Supplied data
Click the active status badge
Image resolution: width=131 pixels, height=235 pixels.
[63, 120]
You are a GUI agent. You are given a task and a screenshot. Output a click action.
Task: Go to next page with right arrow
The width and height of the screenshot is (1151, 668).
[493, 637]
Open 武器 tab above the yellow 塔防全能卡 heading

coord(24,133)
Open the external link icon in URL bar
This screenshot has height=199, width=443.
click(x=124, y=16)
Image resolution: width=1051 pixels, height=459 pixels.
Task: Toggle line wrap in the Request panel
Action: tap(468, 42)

...

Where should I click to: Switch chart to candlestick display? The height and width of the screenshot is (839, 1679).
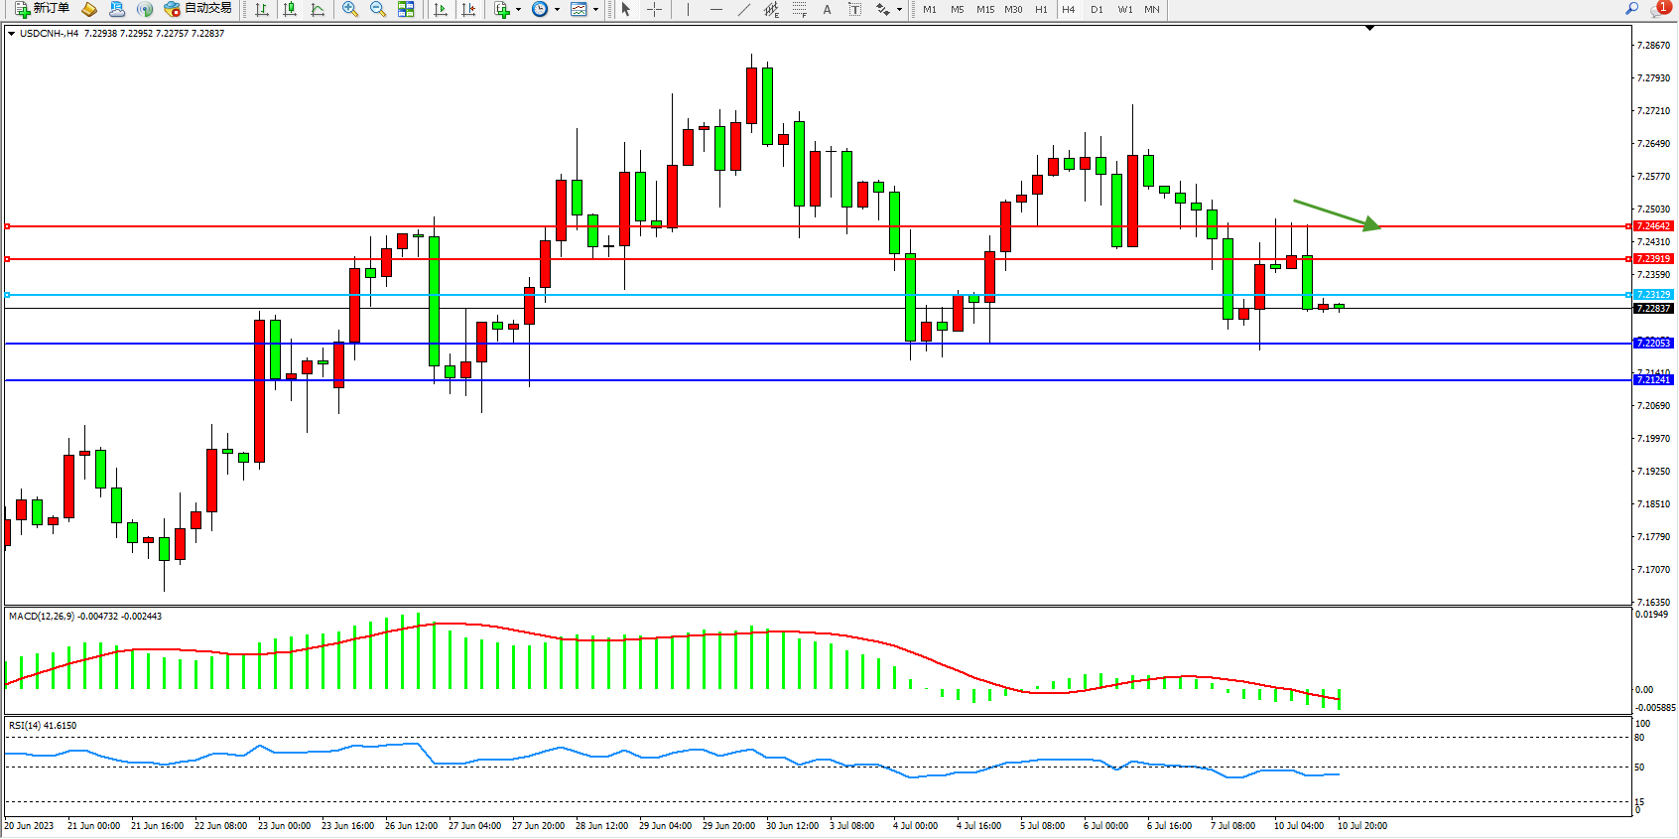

* * *

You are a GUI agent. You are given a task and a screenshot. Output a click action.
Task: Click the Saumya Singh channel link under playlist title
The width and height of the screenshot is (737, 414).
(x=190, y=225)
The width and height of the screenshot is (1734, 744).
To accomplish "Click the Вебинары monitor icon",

What you need to do
Using the listing above, return word for word each line from the one that has "The width and height of the screenshot is (1734, 744)." through the one that has "the Вебинары monitor", and no line outside that range.

Result
The width and height of the screenshot is (1734, 744).
To accomplish "Click the Вебинары monitor icon",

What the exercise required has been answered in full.